What about people who are allergic to shellfish?


----------



## dgerndt (Feb 13, 2011)

Mmmm... termites.


----------



## yen_saw (Feb 15, 2011)

Cannibalism generally depends on aggressiveness of the species, and also space and food availability. For ghost mantis, it is best to separate female ghost mantis from male before adult. The number of adult male ghost will drop if a group of adult males and females are kept together, even with plenty of food, which I learnt it the hard way. 3 adult females in foot cube net cage is alright as female do not move around too often, except when she is looking for a place to build her egg case. The best is to keep it individually. Since adult ghost mantis is not too big, a 32 oz plastic container do fine for each adult ghost mantis.


----------



## Termite48 (Feb 15, 2011)

yen_saw said:


> Cannibalism generally depends on aggressiveness of the species, and also space and food availability. For ghost mantis, it is best to separate female ghost mantis from male before adult. The number of adult male ghost will drop if a group of adult males and females are kept together, even with plenty of food, which I learnt it the hard way. 3 adult females in foot cube net cage is alright as female do not move around too often, except when she is looking for a place to build her egg case. The best is to keep it individually. Since adult ghost mantis is not too big, a 32 oz plastic container do fine for each adult ghost mantis.

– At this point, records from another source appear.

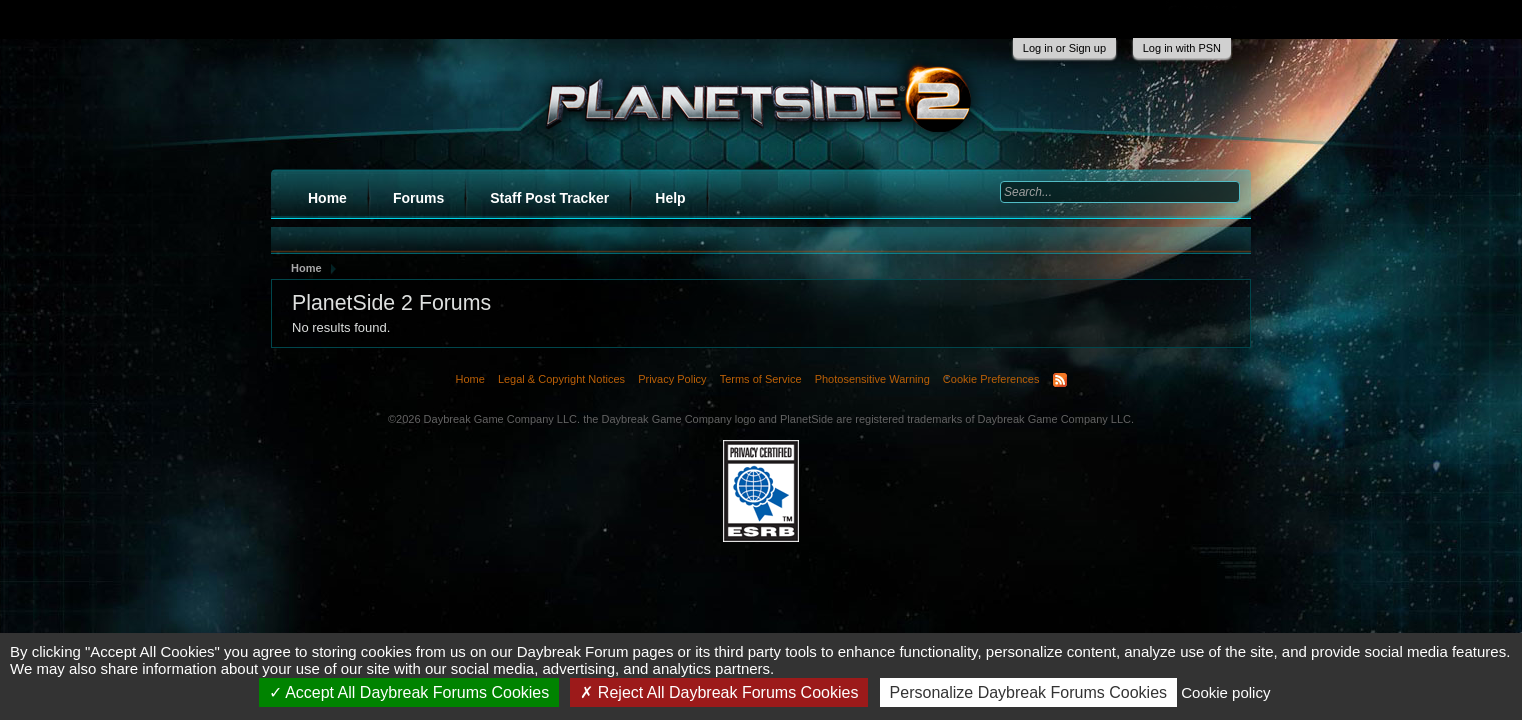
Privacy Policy (672, 379)
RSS (1060, 380)
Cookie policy (1225, 692)
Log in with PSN (1182, 48)
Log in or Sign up (1064, 48)
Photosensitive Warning (872, 379)
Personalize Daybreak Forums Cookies (1028, 692)
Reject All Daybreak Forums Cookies (719, 692)
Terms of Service (761, 379)
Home (327, 198)
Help (670, 198)
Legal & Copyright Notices (561, 379)
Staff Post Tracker (549, 198)
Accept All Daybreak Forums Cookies (409, 692)
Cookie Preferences (991, 379)
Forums (418, 198)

Thanks Yen Saw for the "Ghost" specific information and testimony. I have never reared Ghosts prior to this last two weeks and they are a real "trip" to watch. Mine are expecting to molt to L3 any time now. I have two in a 32 oz deli cup with a screened top, and many twigs and a coco mat substrate. I hope that sounds ok til the next molt, when I was planning toseparate them.

Rich S


----------



## yen_saw (Feb 15, 2011)

Hey Rich S, no problem.

When food supply is not an issue, ghost mantis at this stage (L3) do alright together, as they rather bully the flies than putting up a fight with their own size siblings.


----------